I'm also looking forward to using this growing repository to try out other XML-aware databases, and to explore XQuery as well as XPath implementations. It's been a bit of a revelation to see how easily random HTML scooped up from RSS feeds can be XHTML-ized and exposed to structured search. Can this approach scale to the level required to create network effects? I'd love to see Technorati, Feedster, and eventually Google give it a try.
Comment on this article in our forums.
(* You must be a member of XML.com to use this feature.)
Comment on this Article
| Titles Only | Titles Only | Oldest First |
- AA Water Damage Restoration Emergency 24 hour open 7 Days Call 1-877-364-5264
2008-10-16 10:01:07 orellytos [Reply]
Water Damage Restoration Emergency 24 hour open 7 Days Call 1-877-364-5264
When disaster strikes such as a washing machine overflow, bath
overflow, burst pipe, rainwater from balcony etc, water damage
restoration procedures must be followed.
It is not as simple as just sucking up the water and cleaning the
carpet and letting the area dry naturally.
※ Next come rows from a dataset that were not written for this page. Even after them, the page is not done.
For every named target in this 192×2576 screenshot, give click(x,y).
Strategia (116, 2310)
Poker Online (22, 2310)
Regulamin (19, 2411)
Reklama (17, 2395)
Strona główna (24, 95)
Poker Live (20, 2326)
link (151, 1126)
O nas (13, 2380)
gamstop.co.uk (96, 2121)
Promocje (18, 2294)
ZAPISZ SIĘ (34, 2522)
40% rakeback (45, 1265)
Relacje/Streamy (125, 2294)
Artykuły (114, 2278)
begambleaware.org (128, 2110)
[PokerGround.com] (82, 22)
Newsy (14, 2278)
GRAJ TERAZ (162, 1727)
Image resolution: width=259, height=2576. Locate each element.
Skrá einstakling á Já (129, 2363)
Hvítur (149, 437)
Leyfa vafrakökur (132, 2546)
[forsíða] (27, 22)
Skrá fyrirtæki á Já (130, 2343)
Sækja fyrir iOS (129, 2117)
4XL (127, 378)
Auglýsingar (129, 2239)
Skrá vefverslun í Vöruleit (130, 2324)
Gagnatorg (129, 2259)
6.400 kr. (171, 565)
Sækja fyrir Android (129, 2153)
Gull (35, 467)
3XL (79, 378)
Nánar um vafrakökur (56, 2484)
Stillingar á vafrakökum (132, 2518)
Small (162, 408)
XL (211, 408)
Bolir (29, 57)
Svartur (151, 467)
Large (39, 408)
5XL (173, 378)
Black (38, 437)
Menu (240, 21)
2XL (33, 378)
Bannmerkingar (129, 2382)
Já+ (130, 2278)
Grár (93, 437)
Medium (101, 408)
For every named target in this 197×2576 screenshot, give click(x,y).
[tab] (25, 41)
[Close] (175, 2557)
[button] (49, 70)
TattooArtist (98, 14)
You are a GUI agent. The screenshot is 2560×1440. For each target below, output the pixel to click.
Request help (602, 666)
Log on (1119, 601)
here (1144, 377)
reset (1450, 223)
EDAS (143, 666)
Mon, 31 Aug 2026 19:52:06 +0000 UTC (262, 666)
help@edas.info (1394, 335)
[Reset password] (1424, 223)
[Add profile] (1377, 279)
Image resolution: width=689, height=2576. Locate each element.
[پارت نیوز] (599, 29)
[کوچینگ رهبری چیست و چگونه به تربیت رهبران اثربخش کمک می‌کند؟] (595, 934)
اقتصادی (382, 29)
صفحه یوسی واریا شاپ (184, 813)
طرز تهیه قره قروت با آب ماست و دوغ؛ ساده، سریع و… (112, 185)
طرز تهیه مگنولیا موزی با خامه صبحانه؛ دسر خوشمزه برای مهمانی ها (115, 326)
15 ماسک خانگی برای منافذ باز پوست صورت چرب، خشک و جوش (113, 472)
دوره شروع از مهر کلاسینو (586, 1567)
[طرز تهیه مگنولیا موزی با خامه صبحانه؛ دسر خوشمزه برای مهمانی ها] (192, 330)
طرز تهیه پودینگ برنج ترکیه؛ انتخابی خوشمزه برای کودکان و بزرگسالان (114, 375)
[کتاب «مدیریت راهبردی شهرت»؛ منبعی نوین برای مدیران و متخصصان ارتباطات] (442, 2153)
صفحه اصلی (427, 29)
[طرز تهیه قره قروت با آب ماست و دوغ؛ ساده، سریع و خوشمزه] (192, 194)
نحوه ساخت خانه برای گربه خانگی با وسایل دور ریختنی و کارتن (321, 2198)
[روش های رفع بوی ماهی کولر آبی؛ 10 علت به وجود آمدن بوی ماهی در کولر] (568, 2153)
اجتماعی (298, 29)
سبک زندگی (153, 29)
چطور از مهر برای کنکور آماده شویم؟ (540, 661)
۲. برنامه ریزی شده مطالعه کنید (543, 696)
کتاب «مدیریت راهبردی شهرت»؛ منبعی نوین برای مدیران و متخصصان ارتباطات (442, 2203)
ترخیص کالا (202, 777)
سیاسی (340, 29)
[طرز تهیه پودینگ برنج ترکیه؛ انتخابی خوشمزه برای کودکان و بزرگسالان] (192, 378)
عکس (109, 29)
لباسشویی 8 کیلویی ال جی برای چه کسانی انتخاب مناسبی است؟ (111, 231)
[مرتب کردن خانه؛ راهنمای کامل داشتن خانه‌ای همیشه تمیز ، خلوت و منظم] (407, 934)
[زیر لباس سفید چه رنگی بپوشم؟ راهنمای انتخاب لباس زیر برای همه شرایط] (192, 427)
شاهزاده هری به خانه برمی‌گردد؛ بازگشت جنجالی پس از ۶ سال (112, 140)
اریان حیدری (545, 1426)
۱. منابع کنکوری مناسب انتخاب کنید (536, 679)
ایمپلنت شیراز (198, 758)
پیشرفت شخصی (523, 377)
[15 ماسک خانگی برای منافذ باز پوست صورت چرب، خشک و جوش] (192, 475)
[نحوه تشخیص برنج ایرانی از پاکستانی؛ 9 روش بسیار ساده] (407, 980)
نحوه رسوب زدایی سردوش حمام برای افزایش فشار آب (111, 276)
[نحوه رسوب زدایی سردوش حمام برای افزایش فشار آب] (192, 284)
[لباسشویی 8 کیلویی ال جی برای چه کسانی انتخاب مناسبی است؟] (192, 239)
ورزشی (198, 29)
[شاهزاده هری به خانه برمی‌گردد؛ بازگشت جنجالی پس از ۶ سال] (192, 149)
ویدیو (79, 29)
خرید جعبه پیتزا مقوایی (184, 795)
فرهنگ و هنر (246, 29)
It is not the wet carpet that is the problem it is the underlay and
the wood or concrete floor that needs to be dried.
If the underlay is not dried or replaced you will end up with mould
and odour problems.
Our procedure for wet carpet is as follows.
1/ Call out to the premises and extract water using powerful vacuum
extraction machinery.
2/ Apply browning treatment to carpet to prevent water stains.
3/ Move furniture on to foam blocks to avoid further damage.
4/ Lift corner of carpet and inspect for damage underneath carpet.
5/ Install drying equipment such as air movers and / or dehumidifiers
and leave these on site until area is dry.
6/ Call back to premises on daily basis to check drying progress.
7/ Relay carpet and underlay when dry.
8/ Steam clean and deodorise carpet on completion of restoration.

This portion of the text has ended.